Pour ce qui est d'Auchan, la direction souhaite "parvenir à un accord avec les représentants du personnel, et de trouver un repreneur pour six magasins d’ultra-proximité, trois supermarchés, et un hypermarché", a indiqué Bercy mardi soir. Un plan de départs volontaires, le financement d’un congé de reclassement et une aide à la mobilité interne géographique sont également sur la table.

Un plan d'urgence européen pour l'automobile

Xavier Bertrand, président de la région Hauts-de-France, où le groupe a son siège, a demandé, mardi, à rencontrer le directeur général Guillaume Darrasse "dans les meilleurs délais". "Si cela reste bien sûr la responsabilité première du groupe Auchan, nous devons nous assurer d'un suivi particulier et personnalisé à chacun des salariés afin qu'ils puissent retrouver un emploi", souligne-t-il dans un courrier adressé le même jour au préfet.

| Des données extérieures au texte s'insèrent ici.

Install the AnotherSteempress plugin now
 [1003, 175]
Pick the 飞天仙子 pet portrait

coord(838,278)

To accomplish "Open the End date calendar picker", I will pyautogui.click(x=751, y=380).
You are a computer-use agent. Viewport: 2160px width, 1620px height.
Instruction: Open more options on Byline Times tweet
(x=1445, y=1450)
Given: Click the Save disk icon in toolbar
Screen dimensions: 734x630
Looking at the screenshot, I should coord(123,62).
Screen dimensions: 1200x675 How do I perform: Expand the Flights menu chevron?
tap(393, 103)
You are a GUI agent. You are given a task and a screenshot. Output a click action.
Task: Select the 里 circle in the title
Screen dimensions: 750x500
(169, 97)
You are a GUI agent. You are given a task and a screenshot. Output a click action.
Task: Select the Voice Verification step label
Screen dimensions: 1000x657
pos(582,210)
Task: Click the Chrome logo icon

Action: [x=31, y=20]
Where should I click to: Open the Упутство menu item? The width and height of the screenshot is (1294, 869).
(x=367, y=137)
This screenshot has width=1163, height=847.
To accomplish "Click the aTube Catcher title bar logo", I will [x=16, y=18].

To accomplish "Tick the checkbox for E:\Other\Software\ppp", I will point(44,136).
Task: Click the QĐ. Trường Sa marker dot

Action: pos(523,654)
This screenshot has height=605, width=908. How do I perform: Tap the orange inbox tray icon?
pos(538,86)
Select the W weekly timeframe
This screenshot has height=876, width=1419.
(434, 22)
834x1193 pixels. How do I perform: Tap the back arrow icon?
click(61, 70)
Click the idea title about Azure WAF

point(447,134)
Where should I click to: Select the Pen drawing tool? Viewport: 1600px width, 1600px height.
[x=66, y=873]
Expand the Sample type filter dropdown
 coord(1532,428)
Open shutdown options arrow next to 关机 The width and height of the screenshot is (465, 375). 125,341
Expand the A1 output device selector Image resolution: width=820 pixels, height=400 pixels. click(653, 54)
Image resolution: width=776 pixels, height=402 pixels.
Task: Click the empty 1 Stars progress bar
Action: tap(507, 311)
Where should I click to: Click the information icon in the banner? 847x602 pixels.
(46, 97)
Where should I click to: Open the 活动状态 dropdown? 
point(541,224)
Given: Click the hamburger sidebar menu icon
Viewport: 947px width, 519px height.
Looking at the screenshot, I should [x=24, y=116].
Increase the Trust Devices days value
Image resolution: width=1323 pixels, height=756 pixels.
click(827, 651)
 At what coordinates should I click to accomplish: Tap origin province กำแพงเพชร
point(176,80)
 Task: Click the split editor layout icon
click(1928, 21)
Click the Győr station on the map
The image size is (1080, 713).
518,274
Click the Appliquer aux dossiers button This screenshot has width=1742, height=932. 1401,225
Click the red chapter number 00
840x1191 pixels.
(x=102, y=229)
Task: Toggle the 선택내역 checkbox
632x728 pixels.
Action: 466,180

Les difficultés rencontrées par Auchan et Michelin s'ajoutent à une liste de mauvais signaux pour l'économie française : "À Nantes et à Saint-Nazaire, General Electric supprime 360 emplois ; Sanofi, dans l’Essonne, 330 ; Vencorex, près de Grenoble, probablement 500 ; Stellantis ; à Poissy, 250 ; Thales, à Toulouse, va également en supprimer. C’est aussi la maltraitance des sous-traitants : MA France à Aulnay-sous-Bois, Imperial Wheels dans l’Indre, Valeo dans la Sarthe… et la liste n’est pas terminée", a énuméré mardi le député écologiste d'Indre-et-Loire Charles Fournier. Selon lui, entre septembre et mai 2023, 132 plans de licenciements ont été comptabilisés représentant "entre 60.000 et 90.000 emplois menacés". Derrière Michelin, c'est toute la filière automobile qui est fragilisée (1.500 emplois sont ainsi menacés chez l'équipementier Valéo dans plusieurs départements). Marc Ferracci, le ministre de l'Industrie, a annoncé mardi que la France travaillait avec l'Allemagne à un pan d’urgence européen en soutien à toute la filière : constructeurs, sous-traitants, équipementiers. Michel Barnier a confirmé son souhait de créer "début 2025" un livret d’épargne industrielle, "pour encourager l’épargne des Français à s’orienter l’industrie".